Nine is expected to sell about $275 million in newly issued shares to pay down debt to about $600 million. The rest of the shares up for sale will be sourced from current shareholders who took ownership of Nine in February after swapping their debt for equity in the company.
Current investors were given an indicative price range of $2.05 to $2.30 for their shares, which will be reflected in the pricing of the IPO.
At this price, Nine will have a market value of about $2 billion when it lists next month, or an enterprise value of $2.6 billion including debt.
The February restructure effectively valued Nine at $2.3 billion, based on forecasts at that time of $250 million in earnings before interest, tax depreciation and amortisation (EBITDA) for the 2012-13 financial year, a multiple of 9.2 times earnings.
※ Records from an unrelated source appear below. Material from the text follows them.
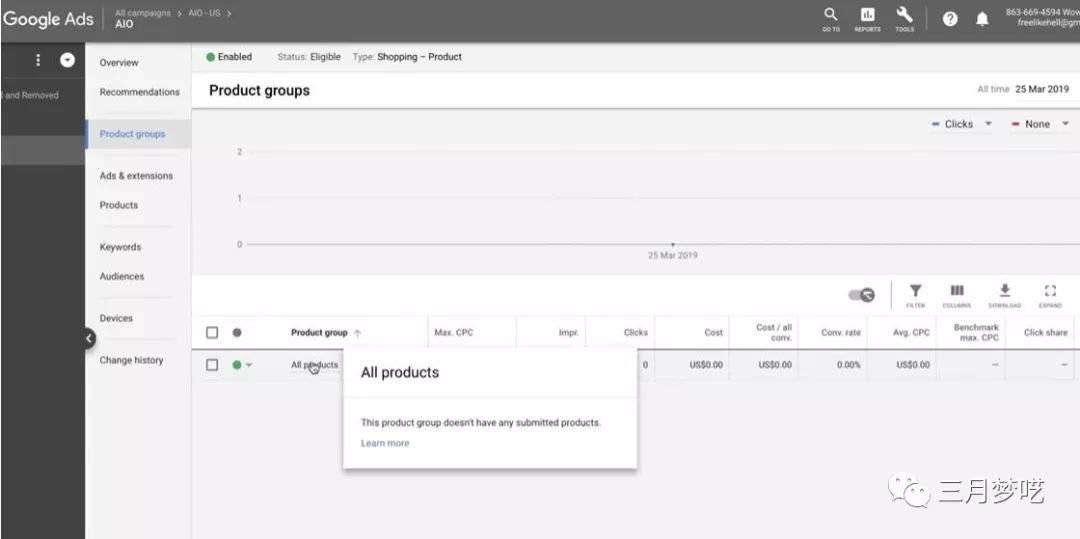1080x539 pixels.
Task: Open the Tools wrench icon
Action: pyautogui.click(x=904, y=17)
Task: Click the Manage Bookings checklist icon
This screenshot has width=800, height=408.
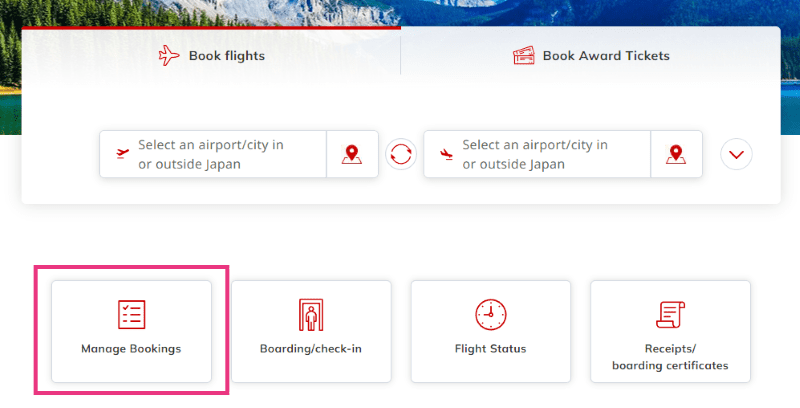Action: 132,314
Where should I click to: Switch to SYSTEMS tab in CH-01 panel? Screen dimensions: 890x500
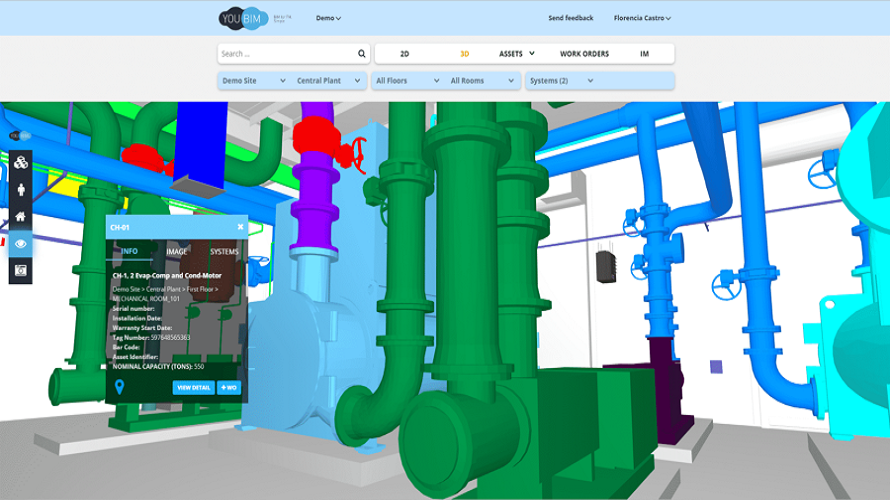[x=224, y=252]
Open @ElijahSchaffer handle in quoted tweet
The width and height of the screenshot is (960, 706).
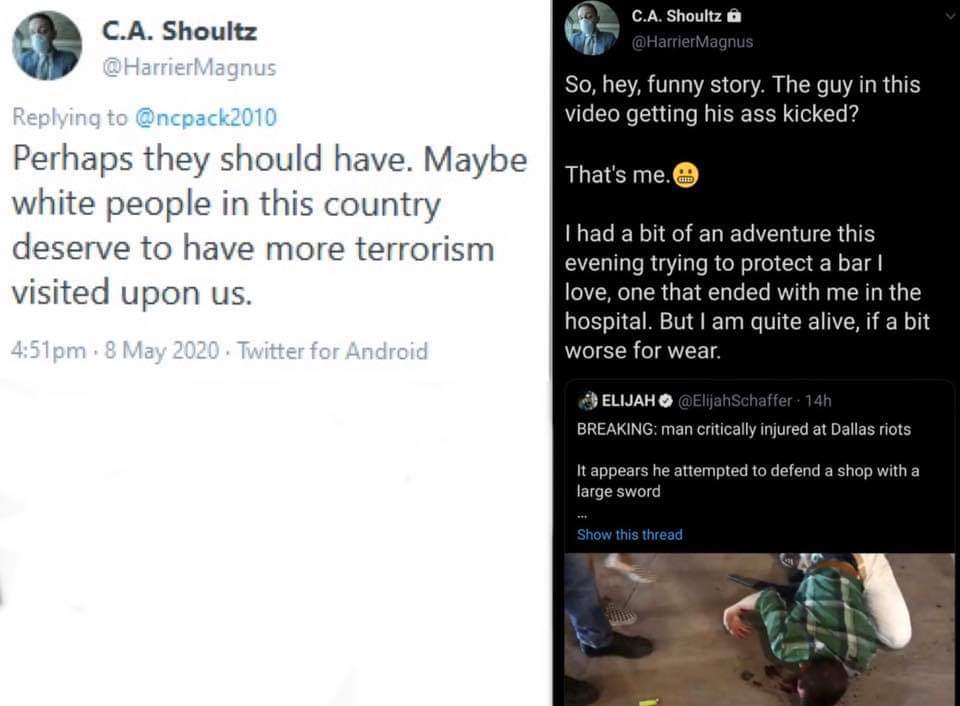(x=735, y=401)
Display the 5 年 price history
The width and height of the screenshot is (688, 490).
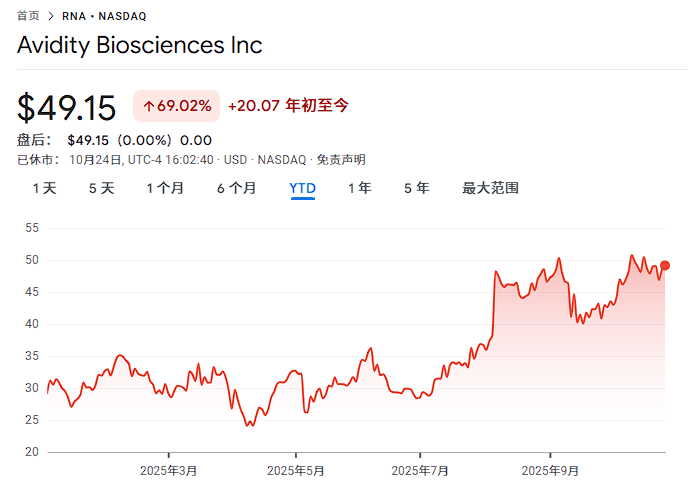[416, 188]
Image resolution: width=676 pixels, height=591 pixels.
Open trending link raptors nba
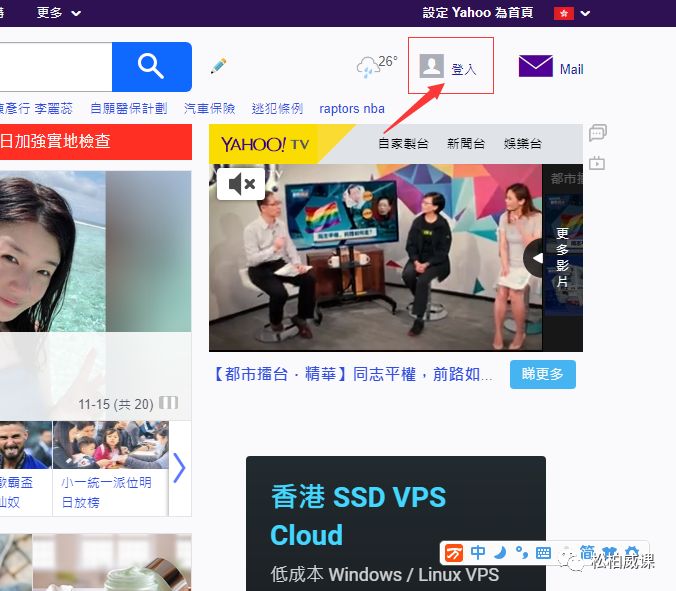point(352,108)
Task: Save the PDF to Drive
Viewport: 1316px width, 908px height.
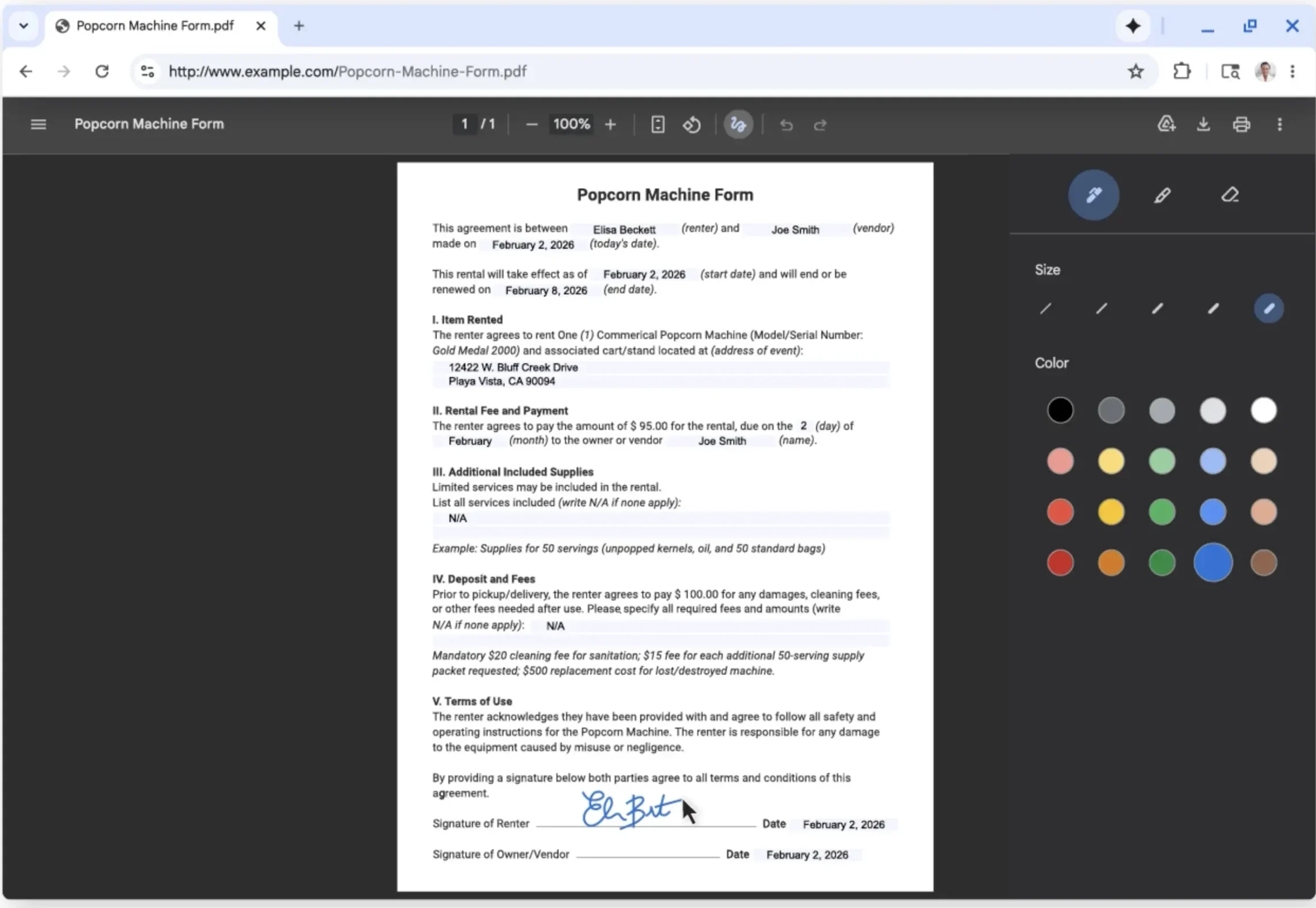Action: pos(1166,124)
Nine is expecting EBITDA to rise to about $300 million this year, with $235 million to $240 million of this generated by its television business, boosted by the acquisitions of Nine Adelaide and Perth.
Despite a pick-up in consumer confidence, and the recent federal election, media executives have reported little sign of a turnaround in the industry with advertising sales continuing to be short.
Insiders have said Oaktree Capital Group, one of Nine's largest investors, will sell almost half of its 26 per cent stake, while Apollo Global Management plans to initially keep its 28 per cent stake.
The IPO will not provide the first pay day for Nine's owners.
The day the restructure was approved by the courts early this year $700 million worth of debt was raised, with $570 million paid straight out to investors.